Posted: Mon Oct 31, 2016 3:52 pm
by Evenstar
Ann wrote:If you don't like math, then I should be the perfect person to explain it to you, because I am math-allergic, too. (And at least I hope that I will be able to explain it to you.)

So there are bumps and gravity wells in spacetime, and likely even holes. But that doesn't necessarily mean that spacetime considered as an entirety is curved. I believe you can think of "curved but flat space" as a road with potholes in it. The potholes represent the numerous gravity wells in spacetime. Yet the road itself may well be "flat". The road doesn't necessarily go "uphill" or downhill". For all its potholes, it may well be sort of "flat".

That's how I think of it.

Ann
Rats... I have edited original topic. Wasn't after gravity or spacetime but the observable universe. However I think now that one cannot describe the observable universe as spatially flat--that 'spatially flat' is not observable. ...unless one thinks of our 'roads with gravitational potholes/bumps' as radiating off in infinite observable directions making up a finite out to ~13.7 billion light year old observable (spherical) universe that is still impossibly definable since or if the big bang cannot be defined from starting at one point? STOP... Nuff said here and now if 'spatially flat' cannot be described in a more/less 3-dimensional observable universe or enough has been said. Thank you.
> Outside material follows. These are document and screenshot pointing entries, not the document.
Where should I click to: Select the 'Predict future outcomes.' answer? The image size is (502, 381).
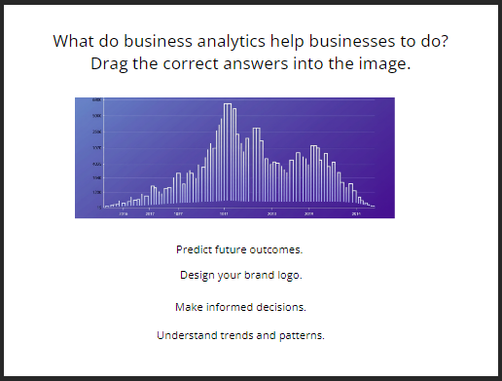(x=239, y=249)
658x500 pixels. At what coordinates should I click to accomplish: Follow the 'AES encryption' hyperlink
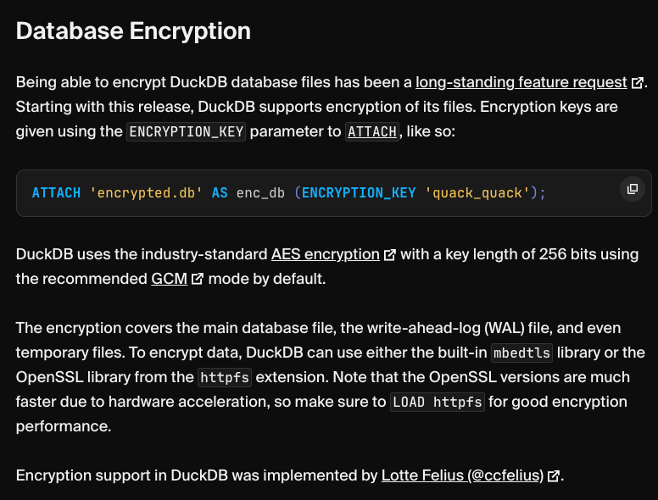click(x=325, y=254)
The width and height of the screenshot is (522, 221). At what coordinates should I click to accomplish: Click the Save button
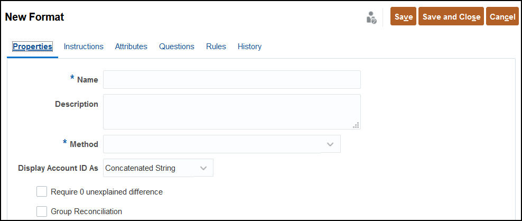coord(404,17)
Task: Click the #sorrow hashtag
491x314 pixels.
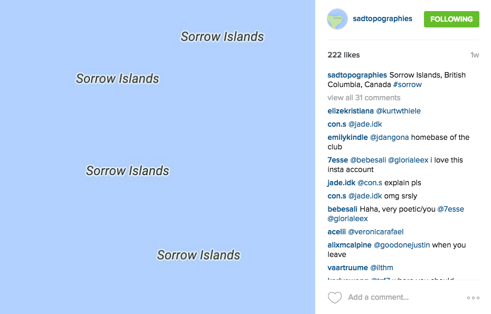Action: (x=408, y=84)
Re: APOD: Halloween and the Ghost Head Nebula (2016 Oct 30)

Posted: Mon Oct 31, 2016 9:10 pm
by ta152h0
I nowhave to buy a solar pinhole camera. Got a couple kids that talk to me about astronomy. I also need a 1968 Plymouth Roadrunner HEMI

Re: APOD: Halloween and the Ghost Head Nebula (2016 Oct 30)

Posted: Mon Oct 31, 2016 9:50 pm
by geckzilla
That aye aye illustration is such a stark contrast to the really bad photography of the animal. They're all blinding the poor things making them look all crazy with tiny pupils and wide irises.
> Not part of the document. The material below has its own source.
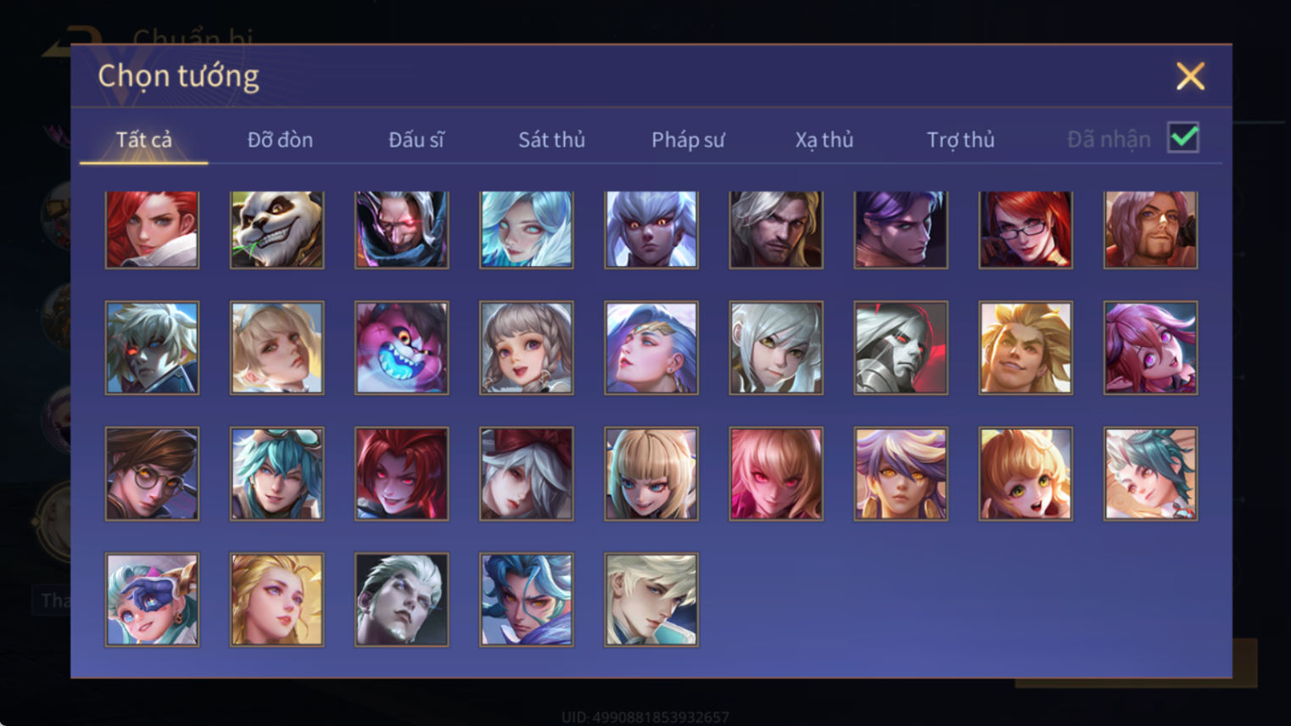Pick the spiky blond-haired smiling hero
The width and height of the screenshot is (1291, 726).
pyautogui.click(x=1026, y=348)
Re: APOD: Halloween and the Ghost Head Nebula (2016 Oct 30)

Posted: Tue Nov 01, 2016 2:17 am
by cleofus
Regarding Cross-Quarter day, it is true that Halloween has traditionally been a cross-quarter day which it isn't BUT also Groundhog day is called cross-Quarter day but it isn't either. Figure it yourself: Dec 21 - Mar 21 is 10 days in Dec, 31 in January, plus 28 in February and 20 in March for a total of:
10 + 31 + 28 + 20 + 1 = 90 (ignoring the about ½ day on either end, but adding in 1 to account for both 1/2's)

½ of 90 is 45 which occurs on Feb 4th or 5th

= 10 + 31 + 4 (+1) = 45/46

P.S. SOL is NOT the Latin name for the Sun - Solis is.

Re: APOD: Halloween and the Ghost Head Nebula (2016 Oct 30)

Posted: Tue Nov 01, 2016 2:52 am
by geckzilla
cleofus wrote:P.S. SOL is NOT the Latin name for the Sun - Solis is.
Solis would be Sun's.

Re: APOD: Halloween and the Ghost Head Nebula (2016 Oct 30)

Posted: Tue Nov 01, 2016 3:21 am
by Chris Peterson
geckzilla wrote:
cleofus wrote:P.S. SOL is NOT the Latin name for the Sun - Solis is.
Solis would be Sun's.
Or a bit more formally, sol is the Latin nominative, solis is the Latin genitive.